Take your bag with you to the restrooms

It’s unfortunate but a reality of not just travel but life anywhere in the world, criminals do exist and will take your things if they are left in plain view. Most thefts are a result of opportunity. Very few people would hold someone up for their phone but many more would take one if it is left unattended.

So when you go to the restroom, take your belongings with you.

Take a Prop (phone book, laptop)

Chefs have bad days just like the rest of us. We’ve all been in a restaurant when the food just seems to take forever. Sometimes the staff offer you a free drink to apologize for the wait. But it’s usually not a big deal, you’re chatting away with your friends and having a good time.

But if you’re solo it’s a completely different story, waiting for an hour by yourself for a plate of noodles can be excruciating, especially when you have a travel itinerary to get through.

Don’t Rush Your Meal

When I eat alone I usually want to get it over and done with. I sit down and order, looking around for the moment I see my food come. Once it arrives at table I wolf it down and get out of there. It doesn’t make for a very good dining experience.

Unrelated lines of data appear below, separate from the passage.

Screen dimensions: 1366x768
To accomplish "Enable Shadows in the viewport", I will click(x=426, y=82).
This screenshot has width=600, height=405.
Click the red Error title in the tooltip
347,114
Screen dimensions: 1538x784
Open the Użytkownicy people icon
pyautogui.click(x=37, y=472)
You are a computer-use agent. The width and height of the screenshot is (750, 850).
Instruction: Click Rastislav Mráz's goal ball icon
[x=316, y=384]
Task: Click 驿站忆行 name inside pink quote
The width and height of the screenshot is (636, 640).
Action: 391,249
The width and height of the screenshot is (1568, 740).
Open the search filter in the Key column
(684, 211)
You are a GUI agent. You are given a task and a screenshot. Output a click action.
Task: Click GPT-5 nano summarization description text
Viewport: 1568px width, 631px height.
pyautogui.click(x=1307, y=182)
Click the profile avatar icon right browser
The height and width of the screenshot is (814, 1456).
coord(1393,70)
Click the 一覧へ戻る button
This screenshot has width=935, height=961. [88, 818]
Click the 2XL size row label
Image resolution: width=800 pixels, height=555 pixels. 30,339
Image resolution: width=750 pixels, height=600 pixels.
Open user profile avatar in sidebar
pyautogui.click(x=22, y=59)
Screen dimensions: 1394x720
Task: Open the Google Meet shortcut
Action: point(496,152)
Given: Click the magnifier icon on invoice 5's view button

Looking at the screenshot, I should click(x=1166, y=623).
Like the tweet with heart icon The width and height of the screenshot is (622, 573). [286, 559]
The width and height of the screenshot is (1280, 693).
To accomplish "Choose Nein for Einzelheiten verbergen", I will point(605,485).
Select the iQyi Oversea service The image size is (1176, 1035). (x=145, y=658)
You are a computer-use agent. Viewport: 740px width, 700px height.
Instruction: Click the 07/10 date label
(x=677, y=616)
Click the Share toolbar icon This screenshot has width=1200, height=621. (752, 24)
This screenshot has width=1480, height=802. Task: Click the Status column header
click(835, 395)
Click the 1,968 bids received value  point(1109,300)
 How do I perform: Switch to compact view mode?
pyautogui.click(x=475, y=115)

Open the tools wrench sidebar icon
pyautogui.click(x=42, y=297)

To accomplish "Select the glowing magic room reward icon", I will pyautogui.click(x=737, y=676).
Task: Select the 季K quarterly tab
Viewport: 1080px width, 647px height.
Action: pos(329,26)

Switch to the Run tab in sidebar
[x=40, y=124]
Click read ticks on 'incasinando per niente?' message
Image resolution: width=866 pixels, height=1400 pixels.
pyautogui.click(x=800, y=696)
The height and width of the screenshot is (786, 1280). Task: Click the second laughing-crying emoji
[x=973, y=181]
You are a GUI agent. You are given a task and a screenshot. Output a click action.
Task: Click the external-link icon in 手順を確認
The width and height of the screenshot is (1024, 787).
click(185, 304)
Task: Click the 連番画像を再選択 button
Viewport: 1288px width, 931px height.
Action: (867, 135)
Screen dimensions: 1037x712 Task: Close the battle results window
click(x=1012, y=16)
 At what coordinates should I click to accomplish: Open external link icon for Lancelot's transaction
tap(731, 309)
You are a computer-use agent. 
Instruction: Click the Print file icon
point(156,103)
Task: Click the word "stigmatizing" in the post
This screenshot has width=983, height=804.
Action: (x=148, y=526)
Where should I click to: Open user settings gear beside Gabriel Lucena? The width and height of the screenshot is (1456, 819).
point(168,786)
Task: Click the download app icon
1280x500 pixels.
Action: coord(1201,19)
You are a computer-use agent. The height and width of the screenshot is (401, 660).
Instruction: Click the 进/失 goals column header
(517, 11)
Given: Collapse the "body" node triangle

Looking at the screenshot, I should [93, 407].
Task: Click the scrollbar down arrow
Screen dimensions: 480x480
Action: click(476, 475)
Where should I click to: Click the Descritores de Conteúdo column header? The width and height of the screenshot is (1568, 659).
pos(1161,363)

I’m usually rushing because I want to get back to whatever I’m working on but after a rushed meal it can be hard to get back into the flow state. As I’ve gotten older I’ve learned that enjoying my lunch and spending a little more time relaxes me. After eating at my leisure, I get back feeling happier which is much more conducive to getting quality work done. The extra 20 minutes of lost time is rarely noticed.

In a busy restaurant it can be easy to feel like you are occupying a table unnecessarily, especially if there are people waiting. But you have just as much right to be there as anyone else. Remember if they didn’t want you to be there, they wouldn’t have given you a table. Still, if you are the type of person that will feel anxious when people are waiting to be seated, sit at a table where you can’t see the entrance – out of sight, out of mind.

Don’t Pick A Romantic Place

Whether you are traveling or not, there are certain places that you want to avoid when you’re dining solo, it’s not that they won’t let you in (although that is possible) but mainly because you’re unlikely to enjoy your time there.

The most obvious has to be romantic restaurants. No one wants to be sat by themselves in a fancy restaurant on valentines day, because it’s just stacking all the uncomfortable feeling one on top of another. The same can be said of other times too.

While it would be fine to have fine dining experiences in classy restaurants for lunch, you might feel a little uncomfortable going there on Friday evening, a.k.a date night. Friday evening is the most common night for couples, especially new couples, to go out for dates. If you think you could deal with being there alone, then go for it. I’m going to head somewhere a little less cozy for the evening though.

Don’t Drink Too Much

Aside from the security concerns mentioned above with getting drunk, drinking too much can set you up for failure in other ways too. If you get into any kind of conflict with the staff or other patrons, you are going to be looked on unfavorably if you’ve been drinking. Combine this with the fact that you’re ‘not from round here’ and you’re unlikely to be treated fairly. It’s just the reality we have to face when we travel.

No one wants to talk to the drunk guy. You never know who you might bump into when you’re out eating. It could be some friends you just made on your trip, someone from co-working office you use, a potential client or even your future perfect partner. The last thing you want to do is to come off as the guy (or girl) that gets drunk alone in a family restaurant.

I’m not saying don’t enjoy yourself, just keep it under control.

Final Thoughts: Enjoy the food

I recently asked the question whether or not loneliness is taking a toll on the digital nomad community. You can read that post and decide for yourself, but eating without friends or family doesn’t have to be a lonely experience.

You’re there to eat, so enjoy the food! We’re so lucky to be able to travel the world, trying cuisine that we didn’t even know existed. There has never been a moment in history that all the different flavors of the world were more accessible than they are right now. So make the most of it!